Passage given:
━━━━

Chattanooga’s investment in community fiber broadband is beginning to pay dividends as the city benefits from an increase in high-paying, high-technology jobs. Unfortunately for cities like Knoxville, Chattanooga’s gains are their loss.
“In a lot of places, you can get the same kind of high speed service as Chattanooga. The difference is the price,” Dan Thompson of Knoxville-based IT company Claris Networks told Knoxville TV station WBIR. “Connectivity there for us is about eight to ten times cheaper in Chattanooga than it is versus Knoxville or other cities. That’s a huge deal when you’re comparing $100 a month or $800 a month.”
As a result, Claris is skipping the pricey service on offer from AT&T and Comcast and is moving jobs down I-75 to the city of Chattanooga, where publicly-owned EPB Fiber has invested in a fiber-to-the-home network that beats the pants off the competition. Claris has found gigabit broadband in Chattanooga that can be installed in days at a fraction of the price charged by the companies they deal with in Knoxville. Now Claris can invest the savings in bigger data centers and the jobs that come with them.

━━━━

Given information:
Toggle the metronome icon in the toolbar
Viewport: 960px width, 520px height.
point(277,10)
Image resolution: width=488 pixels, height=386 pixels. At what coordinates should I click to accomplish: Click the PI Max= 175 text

━━━━

Tasks and exercises:
A. In the passage on Chattanooga's fiber broadband, how much cheaper is connectivity in Chattanooga than in Knoxville, according to Dan Thompson?
B. From the passage on Chattanooga's fiber broadband, quote the part between "As a result, Claris" and "come with them.", inclusive.
C. Summarize the passage on Chattanooga's fiber broadband in two sentences.
The listing that comes before this point is unrelated material.

Answers provided:
A. About eight to ten times cheaper.

B.
As a result, Claris is skipping the pricey service on offer from AT&T and Comcast and is moving jobs down I-75 to the city of Chattanooga, where publicly-owned EPB Fiber has invested in a fiber-to-the-home network that beats the pants off the competition. Claris has found gigabit broadband in Chattanooga that can be installed in days at a fraction of the price charged by the companies they deal with in Knoxville. Now Claris can invest the savings in bigger data centers and the jobs that come with them.

C. Chattanooga's investment in community fiber broadband is bringing the city more high-paying, high-technology jobs, to the loss of cities like Knoxville. Because connectivity from publicly-owned EPB Fiber costs far less than in Knoxville, the IT company Claris Networks is moving jobs to Chattanooga and can invest the savings in bigger data centers.